### ACTIVITY
In the entries that follow, say how many lines contain the string "blue". Give no other words.

### SUPPLIED DATA
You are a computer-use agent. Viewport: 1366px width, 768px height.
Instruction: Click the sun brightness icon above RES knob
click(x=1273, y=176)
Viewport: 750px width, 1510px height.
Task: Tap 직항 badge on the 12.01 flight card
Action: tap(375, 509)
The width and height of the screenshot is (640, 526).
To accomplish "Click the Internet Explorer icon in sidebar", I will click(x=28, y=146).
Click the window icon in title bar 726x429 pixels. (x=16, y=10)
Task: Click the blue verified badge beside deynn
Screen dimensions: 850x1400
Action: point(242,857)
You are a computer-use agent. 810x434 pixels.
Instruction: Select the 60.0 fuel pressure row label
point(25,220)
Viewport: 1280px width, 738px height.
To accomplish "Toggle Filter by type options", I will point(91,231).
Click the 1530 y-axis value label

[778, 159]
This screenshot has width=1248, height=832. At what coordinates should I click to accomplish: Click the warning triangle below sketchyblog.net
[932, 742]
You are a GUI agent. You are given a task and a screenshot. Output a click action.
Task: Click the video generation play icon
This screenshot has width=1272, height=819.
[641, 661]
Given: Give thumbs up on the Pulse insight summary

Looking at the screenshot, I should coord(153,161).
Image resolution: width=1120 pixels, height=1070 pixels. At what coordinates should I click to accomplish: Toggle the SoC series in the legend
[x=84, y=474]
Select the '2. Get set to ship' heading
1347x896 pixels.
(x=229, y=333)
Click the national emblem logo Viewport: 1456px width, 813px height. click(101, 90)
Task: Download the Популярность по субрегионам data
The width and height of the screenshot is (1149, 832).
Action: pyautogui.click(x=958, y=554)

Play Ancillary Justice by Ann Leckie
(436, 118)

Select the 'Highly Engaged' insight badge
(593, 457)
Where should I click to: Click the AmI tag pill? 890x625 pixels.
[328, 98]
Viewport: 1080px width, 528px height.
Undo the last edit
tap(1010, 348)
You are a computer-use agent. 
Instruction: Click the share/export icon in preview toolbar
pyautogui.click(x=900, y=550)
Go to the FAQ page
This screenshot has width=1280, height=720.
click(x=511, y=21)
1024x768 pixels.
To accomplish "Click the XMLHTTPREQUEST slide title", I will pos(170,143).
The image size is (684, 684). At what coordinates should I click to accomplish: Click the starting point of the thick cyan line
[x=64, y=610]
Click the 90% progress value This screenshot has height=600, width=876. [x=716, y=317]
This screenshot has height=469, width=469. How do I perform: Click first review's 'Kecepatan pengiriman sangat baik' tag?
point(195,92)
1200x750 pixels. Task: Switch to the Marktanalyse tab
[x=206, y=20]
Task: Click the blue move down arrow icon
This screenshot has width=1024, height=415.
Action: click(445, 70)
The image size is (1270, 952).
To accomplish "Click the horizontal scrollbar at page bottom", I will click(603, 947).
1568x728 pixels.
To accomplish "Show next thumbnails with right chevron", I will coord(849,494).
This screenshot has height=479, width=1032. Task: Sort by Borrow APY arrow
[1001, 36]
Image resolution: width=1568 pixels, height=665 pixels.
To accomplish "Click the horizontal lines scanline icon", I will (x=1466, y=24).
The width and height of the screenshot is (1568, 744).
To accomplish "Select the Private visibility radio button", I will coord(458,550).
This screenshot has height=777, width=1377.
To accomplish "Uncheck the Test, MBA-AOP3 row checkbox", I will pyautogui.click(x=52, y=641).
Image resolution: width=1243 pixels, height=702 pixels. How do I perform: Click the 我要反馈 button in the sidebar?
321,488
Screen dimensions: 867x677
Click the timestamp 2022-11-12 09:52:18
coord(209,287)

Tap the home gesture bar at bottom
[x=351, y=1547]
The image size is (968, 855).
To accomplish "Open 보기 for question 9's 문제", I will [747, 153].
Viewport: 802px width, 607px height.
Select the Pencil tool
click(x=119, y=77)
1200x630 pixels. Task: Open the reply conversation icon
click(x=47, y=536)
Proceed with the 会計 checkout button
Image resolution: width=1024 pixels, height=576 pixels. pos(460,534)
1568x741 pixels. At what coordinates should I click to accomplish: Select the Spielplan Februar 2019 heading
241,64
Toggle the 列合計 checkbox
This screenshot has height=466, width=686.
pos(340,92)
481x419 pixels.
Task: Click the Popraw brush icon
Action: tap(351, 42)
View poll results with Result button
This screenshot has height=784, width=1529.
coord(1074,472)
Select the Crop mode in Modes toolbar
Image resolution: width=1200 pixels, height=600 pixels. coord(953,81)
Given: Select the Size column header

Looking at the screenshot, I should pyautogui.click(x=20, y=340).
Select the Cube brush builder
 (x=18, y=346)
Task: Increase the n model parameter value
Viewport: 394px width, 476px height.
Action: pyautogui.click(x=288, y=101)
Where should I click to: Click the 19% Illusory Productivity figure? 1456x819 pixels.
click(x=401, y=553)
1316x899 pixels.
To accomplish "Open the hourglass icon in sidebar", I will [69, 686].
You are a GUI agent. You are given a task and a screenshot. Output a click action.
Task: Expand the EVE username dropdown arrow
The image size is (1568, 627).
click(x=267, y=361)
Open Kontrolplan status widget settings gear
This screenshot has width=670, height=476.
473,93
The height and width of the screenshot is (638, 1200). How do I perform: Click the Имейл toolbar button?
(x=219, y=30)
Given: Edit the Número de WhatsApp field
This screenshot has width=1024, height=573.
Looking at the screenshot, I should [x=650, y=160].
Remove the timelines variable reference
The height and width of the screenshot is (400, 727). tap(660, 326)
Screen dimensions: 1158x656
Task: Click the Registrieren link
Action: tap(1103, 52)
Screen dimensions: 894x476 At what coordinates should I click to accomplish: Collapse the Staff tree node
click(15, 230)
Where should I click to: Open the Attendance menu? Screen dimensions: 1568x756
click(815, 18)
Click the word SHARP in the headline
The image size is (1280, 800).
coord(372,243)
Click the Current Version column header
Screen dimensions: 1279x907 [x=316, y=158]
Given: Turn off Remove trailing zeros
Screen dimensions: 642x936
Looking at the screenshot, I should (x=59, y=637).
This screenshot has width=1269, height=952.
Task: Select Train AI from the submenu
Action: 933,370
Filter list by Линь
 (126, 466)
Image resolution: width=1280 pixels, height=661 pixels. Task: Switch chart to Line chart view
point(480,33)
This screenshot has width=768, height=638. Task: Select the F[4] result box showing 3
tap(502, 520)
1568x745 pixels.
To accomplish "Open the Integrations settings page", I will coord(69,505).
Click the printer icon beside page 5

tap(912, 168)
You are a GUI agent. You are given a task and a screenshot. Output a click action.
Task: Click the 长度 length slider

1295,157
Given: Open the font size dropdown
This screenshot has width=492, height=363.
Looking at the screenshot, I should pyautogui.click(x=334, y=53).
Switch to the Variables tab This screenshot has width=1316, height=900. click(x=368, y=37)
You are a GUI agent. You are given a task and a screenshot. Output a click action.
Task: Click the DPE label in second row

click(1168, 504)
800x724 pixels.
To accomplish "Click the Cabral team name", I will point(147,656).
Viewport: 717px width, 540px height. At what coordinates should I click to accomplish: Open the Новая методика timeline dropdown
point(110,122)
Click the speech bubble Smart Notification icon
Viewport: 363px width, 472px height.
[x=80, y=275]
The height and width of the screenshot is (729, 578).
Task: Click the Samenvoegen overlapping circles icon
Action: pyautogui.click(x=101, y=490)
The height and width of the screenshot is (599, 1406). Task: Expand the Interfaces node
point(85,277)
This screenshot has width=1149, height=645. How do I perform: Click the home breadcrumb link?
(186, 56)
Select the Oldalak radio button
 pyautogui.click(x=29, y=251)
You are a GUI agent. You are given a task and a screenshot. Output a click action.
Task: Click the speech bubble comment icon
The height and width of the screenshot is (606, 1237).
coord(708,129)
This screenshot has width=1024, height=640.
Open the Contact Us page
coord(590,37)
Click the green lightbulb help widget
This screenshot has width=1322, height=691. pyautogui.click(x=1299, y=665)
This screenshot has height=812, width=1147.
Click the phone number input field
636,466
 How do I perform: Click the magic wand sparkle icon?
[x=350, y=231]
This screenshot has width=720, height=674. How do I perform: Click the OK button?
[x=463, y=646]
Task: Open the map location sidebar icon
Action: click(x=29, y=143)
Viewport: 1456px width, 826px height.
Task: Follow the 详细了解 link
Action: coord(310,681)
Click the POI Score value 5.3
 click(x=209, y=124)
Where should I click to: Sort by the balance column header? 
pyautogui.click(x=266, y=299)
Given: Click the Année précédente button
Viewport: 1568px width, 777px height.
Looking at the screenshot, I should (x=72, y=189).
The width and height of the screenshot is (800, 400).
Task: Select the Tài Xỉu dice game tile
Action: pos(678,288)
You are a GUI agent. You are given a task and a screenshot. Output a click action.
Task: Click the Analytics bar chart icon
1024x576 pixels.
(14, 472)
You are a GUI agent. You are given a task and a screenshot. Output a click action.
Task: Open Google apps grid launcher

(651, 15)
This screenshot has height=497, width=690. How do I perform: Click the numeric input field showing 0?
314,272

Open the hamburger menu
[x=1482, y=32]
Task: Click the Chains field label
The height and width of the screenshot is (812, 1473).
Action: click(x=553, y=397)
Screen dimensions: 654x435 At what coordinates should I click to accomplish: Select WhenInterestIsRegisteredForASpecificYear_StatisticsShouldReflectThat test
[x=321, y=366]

### COMPLETED EXERCISE
2